## ACTIVITY
Begin with the line containing "The width and" and end with the last line of the data below; return those lines exactly, and only those.

+++

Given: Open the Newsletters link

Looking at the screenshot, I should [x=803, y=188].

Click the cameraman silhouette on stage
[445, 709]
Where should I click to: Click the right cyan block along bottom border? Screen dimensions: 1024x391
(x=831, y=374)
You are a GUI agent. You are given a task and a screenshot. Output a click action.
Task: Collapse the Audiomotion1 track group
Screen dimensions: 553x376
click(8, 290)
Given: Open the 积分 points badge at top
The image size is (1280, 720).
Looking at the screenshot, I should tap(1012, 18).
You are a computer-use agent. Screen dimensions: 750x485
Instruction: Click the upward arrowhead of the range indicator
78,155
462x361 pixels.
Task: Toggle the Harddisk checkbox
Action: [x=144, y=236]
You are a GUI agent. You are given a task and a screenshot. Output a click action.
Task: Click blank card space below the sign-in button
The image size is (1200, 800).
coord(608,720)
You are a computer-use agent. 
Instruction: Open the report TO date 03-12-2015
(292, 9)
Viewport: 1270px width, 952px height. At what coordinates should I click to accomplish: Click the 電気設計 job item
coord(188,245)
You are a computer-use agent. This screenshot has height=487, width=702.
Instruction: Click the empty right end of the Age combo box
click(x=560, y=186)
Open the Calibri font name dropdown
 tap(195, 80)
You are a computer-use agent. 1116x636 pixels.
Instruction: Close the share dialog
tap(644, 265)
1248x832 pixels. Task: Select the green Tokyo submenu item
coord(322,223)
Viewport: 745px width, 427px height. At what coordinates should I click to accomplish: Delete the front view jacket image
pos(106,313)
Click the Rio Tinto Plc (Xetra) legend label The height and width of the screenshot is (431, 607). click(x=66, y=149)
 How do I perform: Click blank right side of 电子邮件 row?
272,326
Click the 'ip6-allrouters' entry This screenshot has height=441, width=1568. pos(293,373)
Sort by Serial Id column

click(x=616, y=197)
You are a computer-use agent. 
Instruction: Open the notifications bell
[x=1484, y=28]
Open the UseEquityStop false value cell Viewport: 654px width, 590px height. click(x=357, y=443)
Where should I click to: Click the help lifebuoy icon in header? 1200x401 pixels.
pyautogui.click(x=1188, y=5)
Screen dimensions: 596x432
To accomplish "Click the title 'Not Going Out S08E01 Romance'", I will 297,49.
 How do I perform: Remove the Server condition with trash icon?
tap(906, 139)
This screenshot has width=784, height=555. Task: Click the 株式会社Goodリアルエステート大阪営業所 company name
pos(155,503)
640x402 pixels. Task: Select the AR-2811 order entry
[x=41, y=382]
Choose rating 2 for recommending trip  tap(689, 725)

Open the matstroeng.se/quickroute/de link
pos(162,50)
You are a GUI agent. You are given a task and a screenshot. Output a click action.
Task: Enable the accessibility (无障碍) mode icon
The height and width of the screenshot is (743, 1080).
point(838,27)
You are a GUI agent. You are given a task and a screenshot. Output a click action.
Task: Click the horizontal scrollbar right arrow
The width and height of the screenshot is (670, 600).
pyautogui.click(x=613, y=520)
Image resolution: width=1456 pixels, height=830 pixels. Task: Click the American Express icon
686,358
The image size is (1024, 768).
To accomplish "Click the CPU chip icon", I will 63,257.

+++

## SOLVED PROBLEM
The width and height of the screenshot is (670, 600).
pyautogui.click(x=613, y=520)
Image resolution: width=1456 pixels, height=830 pixels. Task: Click the American Express icon
686,358
The image size is (1024, 768).
To accomplish "Click the CPU chip icon", I will 63,257.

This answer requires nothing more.